+++ Raw records +++
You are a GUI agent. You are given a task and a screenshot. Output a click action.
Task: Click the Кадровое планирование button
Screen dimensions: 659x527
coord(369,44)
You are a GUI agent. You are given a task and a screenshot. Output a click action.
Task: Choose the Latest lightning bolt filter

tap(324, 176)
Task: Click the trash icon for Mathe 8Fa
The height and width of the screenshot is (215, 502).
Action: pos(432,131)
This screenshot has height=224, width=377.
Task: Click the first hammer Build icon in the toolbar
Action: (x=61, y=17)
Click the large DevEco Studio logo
+++
• **Task requirements**
Format the lines of the rows above as a JSON list of strings, with one string per line and blank lines left out.

• **Output below**
[
  "You are a GUI agent. You are given a task and a screenshot. Output a click action.",
  "Task: Click the Кадровое планирование button",
  "Screen dimensions: 659x527",
  "coord(369,44)",
  "You are a GUI agent. You are given a task and a screenshot. Output a click action.",
  "Task: Choose the Latest lightning bolt filter",
  "tap(324, 176)",
  "Task: Click the trash icon for Mathe 8Fa",
  "The height and width of the screenshot is (215, 502).",
  "Action: pos(432,131)",
  "This screenshot has height=224, width=377.",
  "Task: Click the first hammer Build icon in the toolbar",
  "Action: (x=61, y=17)",
  "Click the large DevEco Studio logo"
]